───── Source text
More importantly, the state argues that ICE has failed to conduct proper environmental or historical review of the project. Construction could threaten water quality of nearby waterways, which are home to several species that have been designated endangered by the state.
ICE fighting state environmental orders on two Pennsylvania detention center sites
It says the water and sewer systems for Williamsport, a town of about 2,000 people, would be overwhelmed by the demands of 1,500 detainees in the warehouse. Area roads would also likely need to be improved to accommodate extra traffic to the site, the state argues.
Maryland then asked for the order to stop construction while the suit was pending. The state noted that ICE has moved with “unrelenting speed” to convert the 825,000-square-foot warehouse: ICE last month awarded a $113 million contract to KVG LLC of Gettysburg, Pennsylvania, “to immediately retrofit the warehouse into this massive immigration detention facility,” the state said in its petition.
Hurson noted that the KVG contract was awarded the day after the public comment period closed on the floodzone, and it had a start date of March 6: “Presumably, then, the renovation has already begun.”
In its filing last week, DHS said the only work done so far has been planning, although security an repair work needs to be done.
ICE argued that the state has overblown both the scope of the project and potential harm. Although the Williamsport warehouse could ultimately house 1,500, it said, initial plans only call for 542 people to be detained at the facility, and it has done all the environmental and technical work necessary for a facility of that size, the immigration agency said.
The state failed to meet its burden of demonstrating that work at the facility would “result in irreparable harm to its interests,” the agency said. Traffic to a detention center would be no worse, and probably less than, traffic to an active warehouse, ICE said. Any work needed for the first phase of project, with 542 detainees, would occur within the confines of the warehouse itself — roof and HVAC repairs, for example — or on the existing footprint of the site, for such things as installation of security fencing and security cameras.
If and when the facility expands to accommodate 1,500 detainees, then it will perform the more in-depth reviews required under the National Environmental Policy Act (NEPA), the agency said in its filing. Until then, DHS said it has met all the NEPA requirements needed for the project as currently envisioned: For 542 detainees, including “448 typical dormitory pods, 32 disability accessible dormitory pods, and 62 pods designated for behavioral and special housing needs.”
──────────
### Given request a
State whether each statement agrees with the article on ICE detention centers, answering yes or no and quoting the deciding words: (i) The contract awarded to KVG LLC was worth $113 million. (ii) Initial plans call for 1,500 people to be detained at the Williamsport warehouse. (iii) The warehouse covers 825,000 square feet.
───── Data for this exercise
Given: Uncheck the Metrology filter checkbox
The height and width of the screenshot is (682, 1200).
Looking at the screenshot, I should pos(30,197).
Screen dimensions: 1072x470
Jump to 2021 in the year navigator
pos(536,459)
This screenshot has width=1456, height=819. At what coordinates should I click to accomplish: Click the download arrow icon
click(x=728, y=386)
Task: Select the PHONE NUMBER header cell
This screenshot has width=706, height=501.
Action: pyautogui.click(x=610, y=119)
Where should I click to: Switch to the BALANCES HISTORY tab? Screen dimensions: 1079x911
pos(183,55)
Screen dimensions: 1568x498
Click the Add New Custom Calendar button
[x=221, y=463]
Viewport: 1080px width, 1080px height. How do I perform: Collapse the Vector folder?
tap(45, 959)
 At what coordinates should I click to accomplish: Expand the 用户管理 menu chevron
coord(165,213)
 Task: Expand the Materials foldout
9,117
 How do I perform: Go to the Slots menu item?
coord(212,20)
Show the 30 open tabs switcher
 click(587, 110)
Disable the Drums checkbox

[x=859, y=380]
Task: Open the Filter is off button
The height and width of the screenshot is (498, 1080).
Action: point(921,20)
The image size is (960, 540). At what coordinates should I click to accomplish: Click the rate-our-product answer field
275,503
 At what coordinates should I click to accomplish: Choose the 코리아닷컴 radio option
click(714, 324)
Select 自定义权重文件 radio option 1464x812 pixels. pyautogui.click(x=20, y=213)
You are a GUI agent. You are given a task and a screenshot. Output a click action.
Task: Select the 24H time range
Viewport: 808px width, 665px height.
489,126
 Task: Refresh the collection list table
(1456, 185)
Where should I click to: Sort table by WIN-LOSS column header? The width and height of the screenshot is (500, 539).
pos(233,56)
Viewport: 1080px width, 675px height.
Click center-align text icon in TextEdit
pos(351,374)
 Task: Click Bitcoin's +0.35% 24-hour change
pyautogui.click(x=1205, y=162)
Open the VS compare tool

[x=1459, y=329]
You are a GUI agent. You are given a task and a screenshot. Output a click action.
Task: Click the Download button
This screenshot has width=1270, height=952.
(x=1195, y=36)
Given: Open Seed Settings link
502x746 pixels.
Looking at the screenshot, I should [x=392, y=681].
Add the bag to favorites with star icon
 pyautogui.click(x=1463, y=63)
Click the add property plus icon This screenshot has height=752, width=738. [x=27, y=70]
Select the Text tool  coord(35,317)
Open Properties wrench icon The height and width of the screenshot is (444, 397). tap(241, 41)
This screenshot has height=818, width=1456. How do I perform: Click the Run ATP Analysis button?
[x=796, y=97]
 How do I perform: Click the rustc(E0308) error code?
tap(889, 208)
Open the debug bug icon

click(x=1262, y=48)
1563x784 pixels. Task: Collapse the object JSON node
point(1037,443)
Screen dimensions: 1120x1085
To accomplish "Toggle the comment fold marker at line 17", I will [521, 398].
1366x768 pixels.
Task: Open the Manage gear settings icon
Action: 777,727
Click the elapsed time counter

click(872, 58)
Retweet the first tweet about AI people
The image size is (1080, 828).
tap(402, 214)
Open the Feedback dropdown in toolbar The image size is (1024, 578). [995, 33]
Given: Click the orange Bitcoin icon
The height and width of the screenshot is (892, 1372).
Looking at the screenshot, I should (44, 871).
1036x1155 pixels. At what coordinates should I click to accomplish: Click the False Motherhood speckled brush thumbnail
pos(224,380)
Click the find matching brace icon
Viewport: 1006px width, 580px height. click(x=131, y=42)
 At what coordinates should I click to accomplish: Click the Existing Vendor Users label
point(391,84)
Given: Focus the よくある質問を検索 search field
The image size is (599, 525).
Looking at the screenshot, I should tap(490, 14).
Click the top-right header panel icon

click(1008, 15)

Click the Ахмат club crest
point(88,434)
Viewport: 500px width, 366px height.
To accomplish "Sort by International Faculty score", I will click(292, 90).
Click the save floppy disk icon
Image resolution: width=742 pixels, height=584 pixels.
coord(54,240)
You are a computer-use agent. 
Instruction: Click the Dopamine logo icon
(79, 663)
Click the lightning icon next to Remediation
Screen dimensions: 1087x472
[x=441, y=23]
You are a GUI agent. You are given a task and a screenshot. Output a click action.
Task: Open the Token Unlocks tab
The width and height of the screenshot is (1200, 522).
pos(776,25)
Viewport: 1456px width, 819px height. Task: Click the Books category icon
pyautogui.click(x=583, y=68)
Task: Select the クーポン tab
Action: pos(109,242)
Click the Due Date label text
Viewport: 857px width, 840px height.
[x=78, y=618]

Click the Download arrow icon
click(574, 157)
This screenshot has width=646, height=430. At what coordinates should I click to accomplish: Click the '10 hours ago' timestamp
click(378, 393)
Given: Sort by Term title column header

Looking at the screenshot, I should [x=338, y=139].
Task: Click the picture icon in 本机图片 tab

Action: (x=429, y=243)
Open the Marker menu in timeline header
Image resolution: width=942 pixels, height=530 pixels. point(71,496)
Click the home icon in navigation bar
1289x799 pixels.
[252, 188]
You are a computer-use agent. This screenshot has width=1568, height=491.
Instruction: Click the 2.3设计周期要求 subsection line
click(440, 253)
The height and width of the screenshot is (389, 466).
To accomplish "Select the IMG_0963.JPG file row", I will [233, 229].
──────────
### Given request b
Arrange the part of the records that opens with the line containing "Open the Marker menu in timeline header" and runs through the end of the records as a JSON list of strings, one string per line.

### Result a
(i) Yes: "ICE last month awarded a $113 million contract to KVG LLC of Gettysburg, Pennsylvania"
(ii) No: "initial plans only call for 542 people to be detained at the facility"
(iii) Yes: "convert the 825,000-square-foot warehouse"

### Result b
[
  "Open the Marker menu in timeline header",
  "Image resolution: width=942 pixels, height=530 pixels. point(71,496)",
  "Click the home icon in navigation bar",
  "1289x799 pixels.",
  "[252, 188]",
  "You are a computer-use agent. This screenshot has width=1568, height=491.",
  "Instruction: Click the 2.3设计周期要求 subsection line",
  "click(440, 253)",
  "The height and width of the screenshot is (389, 466).",
  "To accomplish \"Select the IMG_0963.JPG file row\", I will [233, 229]."
]